TASK REQUIREMENTS ->
Rewrite the lines starting with the line containing "Dollies (98, 930)" and going on through the end of the material, replacing "Dew Point Meter" with "Moisture Meter" and changing nothing else; leave the pictures out of your answer.

[Material on where targets appear]
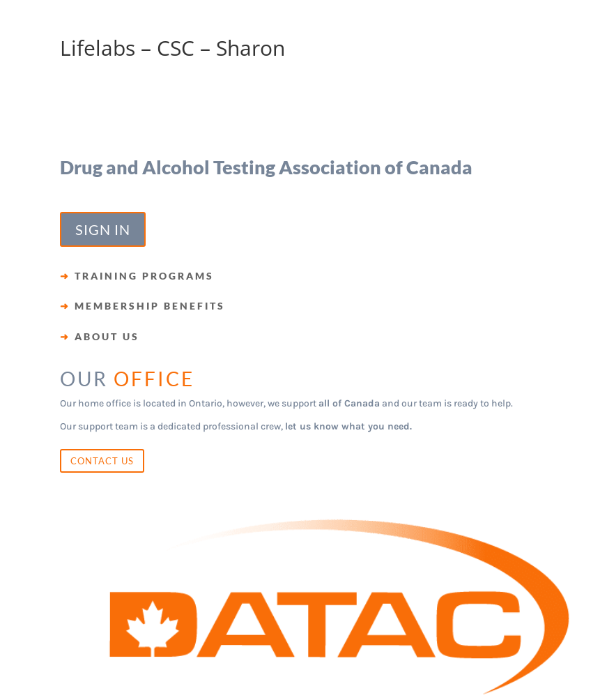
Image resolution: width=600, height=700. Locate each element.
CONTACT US (102, 461)
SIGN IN (102, 229)
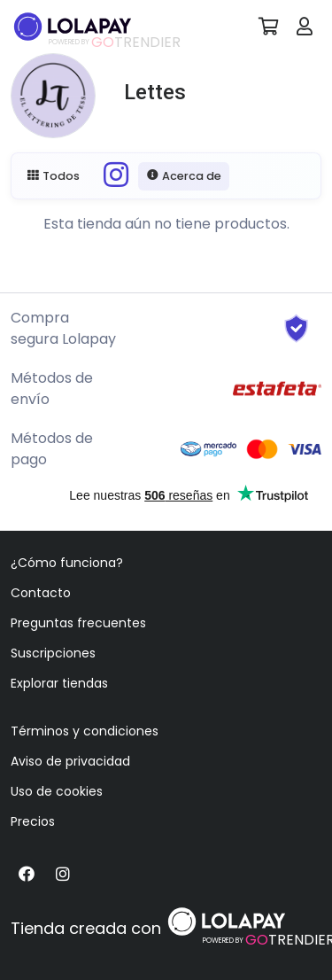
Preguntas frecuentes (78, 623)
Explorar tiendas (59, 683)
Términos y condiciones (84, 731)
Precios (33, 821)
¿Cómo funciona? (66, 563)
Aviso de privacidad (70, 761)
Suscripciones (53, 653)
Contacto (41, 593)
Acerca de (184, 175)
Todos (53, 175)
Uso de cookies (57, 791)
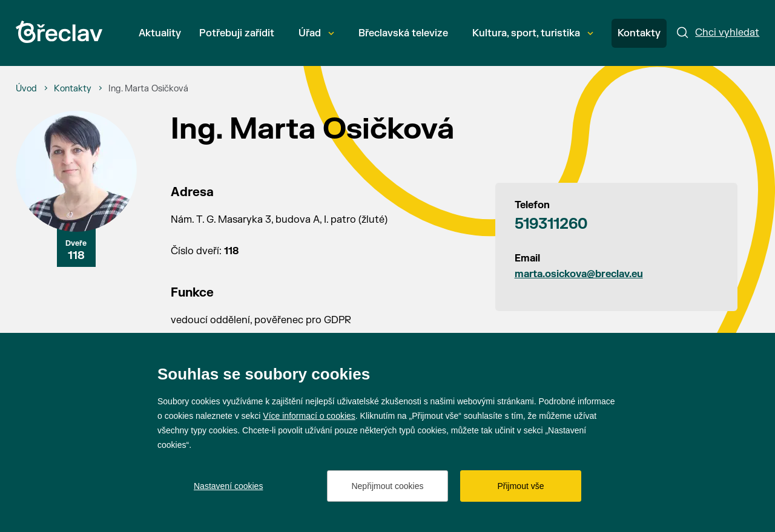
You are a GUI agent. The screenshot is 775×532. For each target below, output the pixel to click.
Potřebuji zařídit (237, 33)
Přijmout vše (520, 486)
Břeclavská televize (403, 33)
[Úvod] (26, 89)
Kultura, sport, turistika (533, 33)
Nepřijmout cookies (387, 486)
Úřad (316, 33)
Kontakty (639, 33)
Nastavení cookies (228, 486)
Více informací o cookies (309, 416)
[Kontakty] (73, 89)
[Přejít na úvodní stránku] (59, 31)
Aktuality (160, 33)
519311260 (551, 224)
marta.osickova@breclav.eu (579, 274)
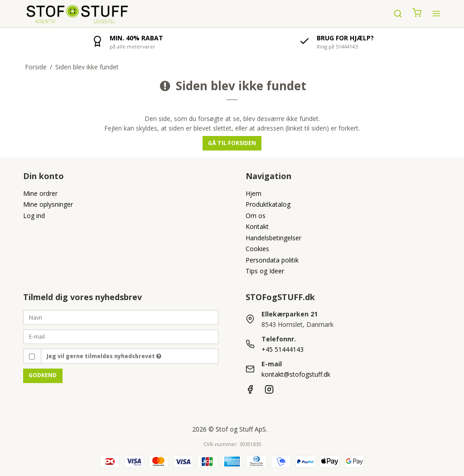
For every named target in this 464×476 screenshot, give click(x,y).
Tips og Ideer (265, 271)
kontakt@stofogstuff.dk (296, 374)
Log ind (34, 215)
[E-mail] (121, 336)
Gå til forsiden (232, 143)
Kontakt (257, 226)
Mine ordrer (40, 193)
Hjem (253, 193)
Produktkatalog (268, 204)
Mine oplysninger (48, 204)
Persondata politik (272, 260)
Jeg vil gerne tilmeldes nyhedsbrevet (104, 356)
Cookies (257, 248)
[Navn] (121, 316)
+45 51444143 (282, 349)
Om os (256, 215)
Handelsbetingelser (273, 238)
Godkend (43, 375)
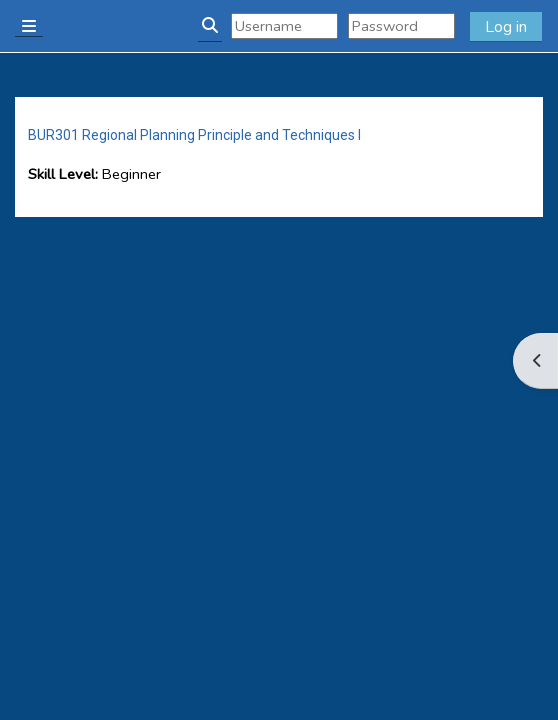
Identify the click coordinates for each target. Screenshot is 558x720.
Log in (506, 27)
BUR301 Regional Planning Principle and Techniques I (194, 135)
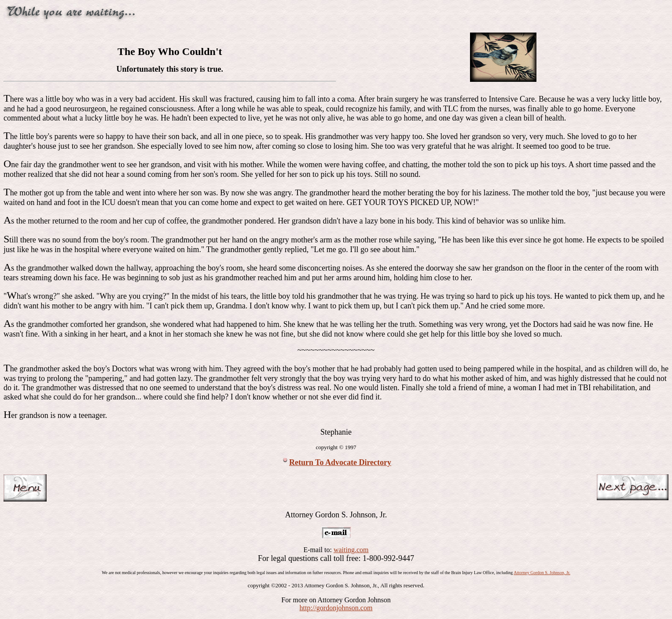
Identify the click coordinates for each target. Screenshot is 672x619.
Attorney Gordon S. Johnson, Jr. (542, 572)
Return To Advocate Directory (340, 462)
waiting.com (351, 549)
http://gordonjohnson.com (336, 608)
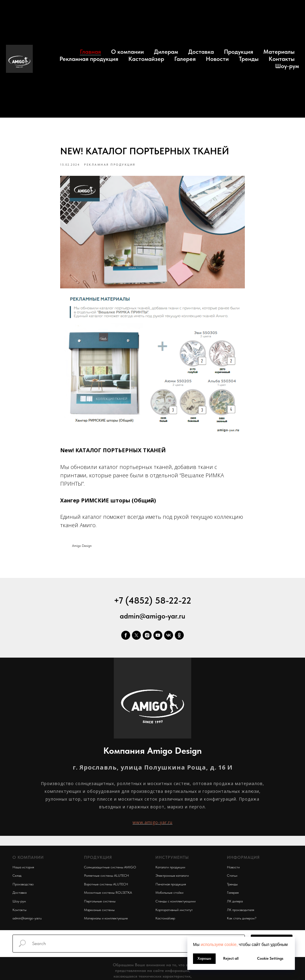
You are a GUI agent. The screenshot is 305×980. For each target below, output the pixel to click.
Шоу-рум (287, 66)
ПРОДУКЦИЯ (98, 859)
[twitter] (136, 636)
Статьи (232, 877)
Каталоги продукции (170, 868)
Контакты (281, 59)
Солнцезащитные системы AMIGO (110, 868)
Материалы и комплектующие (106, 920)
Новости (217, 59)
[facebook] (126, 636)
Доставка (201, 51)
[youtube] (158, 636)
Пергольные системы (100, 902)
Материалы (279, 51)
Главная (90, 51)
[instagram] (147, 636)
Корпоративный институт (174, 911)
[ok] (179, 636)
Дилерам (166, 51)
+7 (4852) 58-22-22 (152, 602)
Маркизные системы (99, 911)
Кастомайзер (146, 59)
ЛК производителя (240, 911)
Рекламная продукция (89, 59)
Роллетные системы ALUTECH (106, 877)
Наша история (23, 868)
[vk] (169, 636)
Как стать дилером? (242, 920)
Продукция (239, 51)
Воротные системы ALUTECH (106, 886)
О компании (127, 51)
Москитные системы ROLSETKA (108, 894)
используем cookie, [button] (219, 944)
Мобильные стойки (169, 894)
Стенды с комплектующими (175, 902)
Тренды (249, 59)
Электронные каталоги (172, 877)
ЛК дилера (235, 902)
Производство (23, 886)
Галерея (185, 59)
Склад (17, 877)
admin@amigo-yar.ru (152, 617)
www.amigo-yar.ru (152, 824)
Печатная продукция (171, 886)
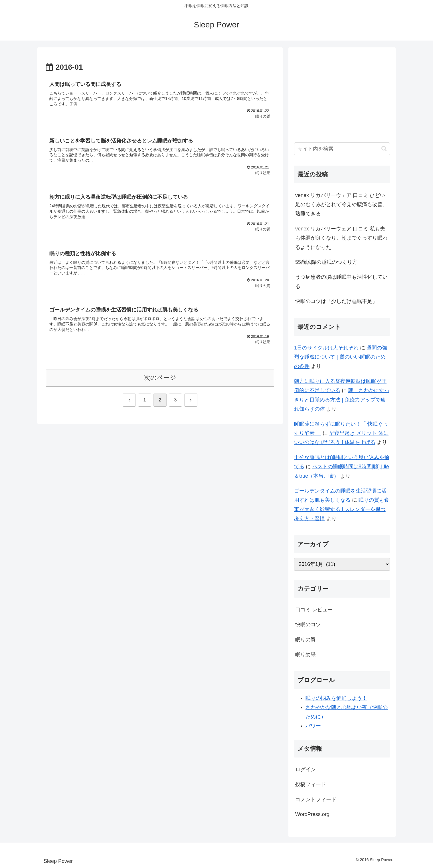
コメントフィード (316, 799)
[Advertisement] (342, 93)
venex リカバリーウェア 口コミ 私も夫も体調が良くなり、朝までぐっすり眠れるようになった (341, 238)
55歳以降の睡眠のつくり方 (326, 262)
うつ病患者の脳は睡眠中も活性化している (341, 281)
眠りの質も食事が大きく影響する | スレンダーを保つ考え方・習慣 (341, 509)
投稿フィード (310, 784)
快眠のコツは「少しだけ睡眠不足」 (336, 301)
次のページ (160, 377)
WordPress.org (312, 814)
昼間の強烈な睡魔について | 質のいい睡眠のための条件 (340, 357)
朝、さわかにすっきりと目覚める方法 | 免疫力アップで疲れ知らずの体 (341, 400)
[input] (342, 149)
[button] (384, 149)
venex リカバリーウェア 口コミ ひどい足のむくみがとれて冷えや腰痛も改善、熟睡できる (341, 205)
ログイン (305, 769)
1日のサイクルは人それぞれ (326, 348)
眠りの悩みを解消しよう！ (336, 698)
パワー (313, 726)
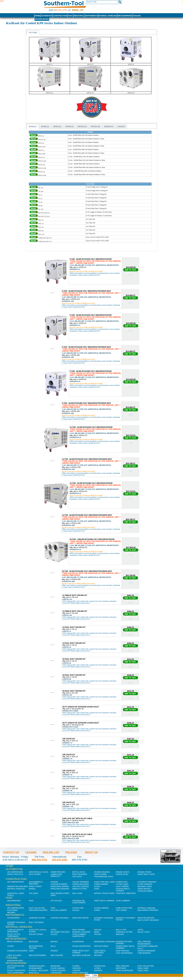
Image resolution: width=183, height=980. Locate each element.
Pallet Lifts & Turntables (14, 935)
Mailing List (51, 852)
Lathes (10, 946)
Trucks (98, 934)
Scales (76, 910)
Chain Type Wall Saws (104, 882)
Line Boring (56, 973)
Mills (53, 946)
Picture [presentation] (33, 32)
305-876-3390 (60, 860)
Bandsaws (55, 966)
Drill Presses (144, 942)
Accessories (13, 918)
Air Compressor (15, 872)
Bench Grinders (15, 942)
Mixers (32, 889)
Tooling (137, 16)
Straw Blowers (145, 891)
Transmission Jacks (104, 877)
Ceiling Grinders (80, 882)
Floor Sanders (145, 884)
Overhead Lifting (124, 932)
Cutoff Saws (122, 884)
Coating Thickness (60, 918)
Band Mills (34, 973)
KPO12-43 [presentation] (95, 126)
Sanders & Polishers (17, 951)
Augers (54, 882)
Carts (53, 930)
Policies (71, 852)
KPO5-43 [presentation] (69, 126)
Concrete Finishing (147, 882)
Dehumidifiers (14, 900)
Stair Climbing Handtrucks (79, 935)
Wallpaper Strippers (148, 910)
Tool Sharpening (15, 973)
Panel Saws (143, 968)
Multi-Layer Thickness (148, 920)
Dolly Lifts (121, 930)
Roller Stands (36, 934)
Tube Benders (144, 953)
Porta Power (100, 874)
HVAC (70, 16)
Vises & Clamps (14, 955)
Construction (60, 16)
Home (37, 16)
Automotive (47, 16)
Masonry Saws (144, 886)
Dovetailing (100, 966)
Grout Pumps (35, 886)
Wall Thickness (36, 922)
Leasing (31, 852)
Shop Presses (122, 951)
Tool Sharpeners (124, 953)
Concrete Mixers (59, 884)
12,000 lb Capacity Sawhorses (16, 931)
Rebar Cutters (80, 889)
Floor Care (78, 908)
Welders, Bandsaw (81, 955)
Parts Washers (80, 874)
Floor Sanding (58, 968)
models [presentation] (33, 126)
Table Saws (143, 970)
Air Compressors (16, 882)
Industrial (79, 16)
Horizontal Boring (60, 886)
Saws (96, 889)
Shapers (98, 970)
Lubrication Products (56, 875)
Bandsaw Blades (15, 961)
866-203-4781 (60, 10)
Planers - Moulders (38, 970)
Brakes (54, 942)
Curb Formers (101, 884)
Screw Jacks (122, 874)
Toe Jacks (77, 877)
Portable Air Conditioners (79, 902)
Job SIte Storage (80, 886)
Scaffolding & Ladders (123, 890)
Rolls (140, 948)
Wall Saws (77, 893)
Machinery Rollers (60, 932)
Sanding (76, 970)
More (96, 932)
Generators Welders (17, 886)
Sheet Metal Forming (104, 900)
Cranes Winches (102, 872)
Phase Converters (81, 946)
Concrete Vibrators (126, 893)
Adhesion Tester (37, 918)
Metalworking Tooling (36, 947)
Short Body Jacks (146, 874)
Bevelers (33, 942)
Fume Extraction (124, 908)
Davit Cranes (79, 930)
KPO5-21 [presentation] (45, 126)
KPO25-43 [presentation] (109, 126)
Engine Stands (144, 872)
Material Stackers (81, 932)
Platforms (12, 910)
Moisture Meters (146, 918)
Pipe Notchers (101, 946)
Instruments (91, 16)
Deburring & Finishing (104, 942)
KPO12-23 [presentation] (82, 126)
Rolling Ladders (58, 910)
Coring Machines (80, 884)
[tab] (33, 32)
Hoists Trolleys (15, 874)
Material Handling (107, 16)
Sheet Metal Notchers (100, 952)
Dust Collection (37, 908)
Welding (11, 912)
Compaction (121, 882)
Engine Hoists (122, 872)
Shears (54, 951)
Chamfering (78, 942)
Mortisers (121, 968)
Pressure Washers (60, 889)
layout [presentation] (121, 126)
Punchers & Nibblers (147, 946)
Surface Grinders (146, 951)
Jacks (140, 930)
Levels (97, 886)
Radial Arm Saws (80, 973)
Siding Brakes (144, 889)
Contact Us (11, 852)
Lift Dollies (56, 900)
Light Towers (122, 886)
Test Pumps (121, 910)
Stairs (97, 910)
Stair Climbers (123, 900)
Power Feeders (58, 970)
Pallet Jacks (144, 932)
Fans (31, 900)
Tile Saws (33, 893)
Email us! (77, 10)
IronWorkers (144, 944)
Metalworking (125, 16)
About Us (91, 852)
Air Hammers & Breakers (36, 883)
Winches (120, 934)
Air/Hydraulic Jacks (38, 872)
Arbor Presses (58, 872)
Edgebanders (35, 968)
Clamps (76, 966)
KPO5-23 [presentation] (57, 126)
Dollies (98, 930)
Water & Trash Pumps (104, 893)
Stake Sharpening (125, 970)
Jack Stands (35, 874)
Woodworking (42, 19)
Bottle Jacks (79, 872)
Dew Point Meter (80, 918)
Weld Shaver (57, 955)
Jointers (77, 968)
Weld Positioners (37, 955)
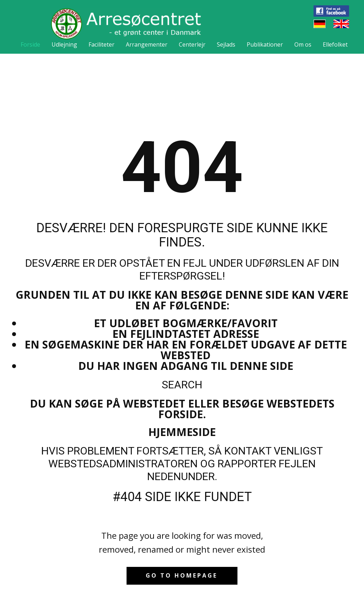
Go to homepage (182, 575)
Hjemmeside (182, 432)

EXERCISE ANSWER ->
Dollies (98, 930)
Water & Trash Pumps (104, 893)
Stake Sharpening (125, 970)
Jack Stands (35, 874)
Woodworking (42, 19)
Bottle Jacks (79, 872)
Moisture Meter (80, 918)
Weld Shaver (57, 955)
Jointers (77, 968)
Weld Positioners (37, 955)
Go to homepage (182, 575)
Hjemmeside (182, 432)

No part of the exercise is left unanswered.